Appeal from a judgment of the County Court of Chemung County (Monroe, J.), rendered September 2,1983, convicting defendant upon his plea of guilty of the crime of attempted promoting prison contraband in the first degree.
*532In April of 1983, defendant, an inmate at Elmira Correctional Facility, was indicted for promoting prison contraband in the first degree. Following arraignment, defendant was granted an adjournment to enable him to secure counsel. Defendant was unable to do so, whereupon counsel was assigned to represent him. On May 20, 1983, the return date of a suppression motion, defendant stated that he would like “a new District Attorney”. County Court ultimately adjourned the case for trial without addressing this request. Two weeks later, at the outset of a scheduled Huntley hearing on the eve of trial, defendant asked for a new lawyer claiming that his assigned counsel had “no interest in my case”. Defendant was advised that he was free to hire an attorney of his choice but that the court would not assign another lawyer to represent him. The next day, in the course of selecting the jury, defendant again asked for a new lawyer and the court again refused to honor that request. On the following day, defendant pleaded guilty. Prior to doing so, he signed a statement indicating that he had fully discussed the matter with his assigned counsel and that he was pleading guilty voluntarily after due consideration and consultation with counsel.
Initially, defendant maintains that his right to counsel was breached when County Court, without inquiry, denied him the services of another lawyer. This thesis would have force if defendant had advanced good cause for changing counsel. The only reason offered for substituting counsel, and that was advanced only on the eve of trial (see, People v Fruehwirth, 83 AD2d 975), was defendant’s unsupported, wholly conclusory, assertion that he “felt” his assigned counsel lacked interest in the case; this, despite the fact that counsel brought on a suppression motion, attempted to negotiate a favorable plea bargain and appeared and conferred with defendant at each of his court proceedings. Furthermore, it does not appear that there was any failure of cooperation between defendant and his counsel or that the latter was other than experienced and qualified. Defendant’s argument also would have us overlook the fact that his signed statement, earlier alluded to, clearly implies that when his plea was taken he had confided in and had consulted with his appointed counsel. Not only has good cause not been demonstrated (see, People v Lane, 101 AD2d 925, 926), but even if counsel’s interest in defendant’s case was less consuming than defendant would prefer, it was far from prejudicial for nowhere in his brief does defendant proclaim that he is innocent of the crime of which he has been convicted.

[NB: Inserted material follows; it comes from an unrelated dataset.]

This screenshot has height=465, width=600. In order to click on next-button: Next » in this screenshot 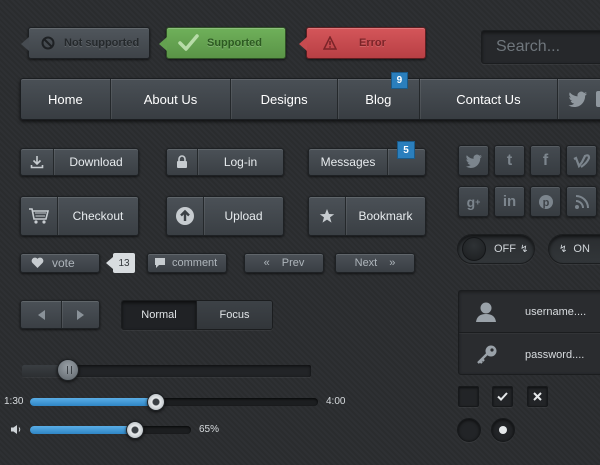, I will do `click(375, 263)`.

As for defendant’s attack on the constitutionality of Penal Law § 205.25, that has been considered and rejected in People v *533Miller (106 AD2d 787). The challenge to the propriety of the indictment has been waived by defendant’s guilty plea (People v Cohen, 52 NY2d 584, 587). Additionally, we deem the sentence imposed, a prison term of 1½ to 3 years to be served consecutively with defendant’s current sentence, neither harsh nor excessive. We note, however, that the sentencing court reluctantly refused to waive the mandatory $75 surcharge because it mistakenly believed it lacked the authority to do so. In the interest of judicial economy, we view defendant’s request for waiver of the surcharge, made immediately after sentencing, as an application for resentence (see, CPL 420.10 [4]; People v Rivera, 93 AD2d 845). Accordingly, we implement the sentencing court’s exercise of discretion in favor of waiving the surcharge.
Judgment modified, as a matter of discretion in the interest of justice, by vacating so much of the sentence as imposed a $75 surcharge, and, as so modified, affirmed. Main, J. P., Weiss, Mikoll, Yesawich, Jr., and Harvey, JJ., concur.